:: DATASET RECORDS ::
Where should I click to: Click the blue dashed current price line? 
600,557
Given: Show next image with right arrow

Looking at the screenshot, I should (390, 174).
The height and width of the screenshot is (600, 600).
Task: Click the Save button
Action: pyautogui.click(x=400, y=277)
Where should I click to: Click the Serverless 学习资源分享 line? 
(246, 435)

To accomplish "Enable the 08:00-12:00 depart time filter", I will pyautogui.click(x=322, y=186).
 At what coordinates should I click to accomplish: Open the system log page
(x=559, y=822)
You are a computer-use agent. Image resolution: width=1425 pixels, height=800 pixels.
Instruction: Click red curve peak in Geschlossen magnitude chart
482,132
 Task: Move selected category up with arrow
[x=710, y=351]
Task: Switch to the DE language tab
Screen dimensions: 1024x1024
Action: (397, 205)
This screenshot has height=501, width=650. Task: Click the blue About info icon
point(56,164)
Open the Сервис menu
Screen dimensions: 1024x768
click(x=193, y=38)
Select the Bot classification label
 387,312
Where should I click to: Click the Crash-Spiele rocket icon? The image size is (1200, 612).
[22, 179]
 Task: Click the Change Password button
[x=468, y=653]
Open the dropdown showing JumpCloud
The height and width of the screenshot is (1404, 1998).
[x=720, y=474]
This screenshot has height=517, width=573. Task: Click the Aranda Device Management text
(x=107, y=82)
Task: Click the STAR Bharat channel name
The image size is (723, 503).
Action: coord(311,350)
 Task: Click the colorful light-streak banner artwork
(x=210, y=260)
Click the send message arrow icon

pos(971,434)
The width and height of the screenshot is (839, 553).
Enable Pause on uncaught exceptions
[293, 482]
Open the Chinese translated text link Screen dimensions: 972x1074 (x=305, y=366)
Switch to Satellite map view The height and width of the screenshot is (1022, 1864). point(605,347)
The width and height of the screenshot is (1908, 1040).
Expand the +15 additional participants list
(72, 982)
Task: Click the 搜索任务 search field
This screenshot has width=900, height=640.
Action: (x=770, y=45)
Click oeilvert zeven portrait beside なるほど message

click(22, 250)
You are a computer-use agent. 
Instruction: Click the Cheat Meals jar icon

:: WHAT YOU HAVE TO DO ::
Lines that contain "Switch" should be pulled from the entries above and reported.

:: ANSWER SECTION ::
Task: Switch to the DE language tab
Switch to Satellite map view The height and width of the screenshot is (1022, 1864). point(605,347)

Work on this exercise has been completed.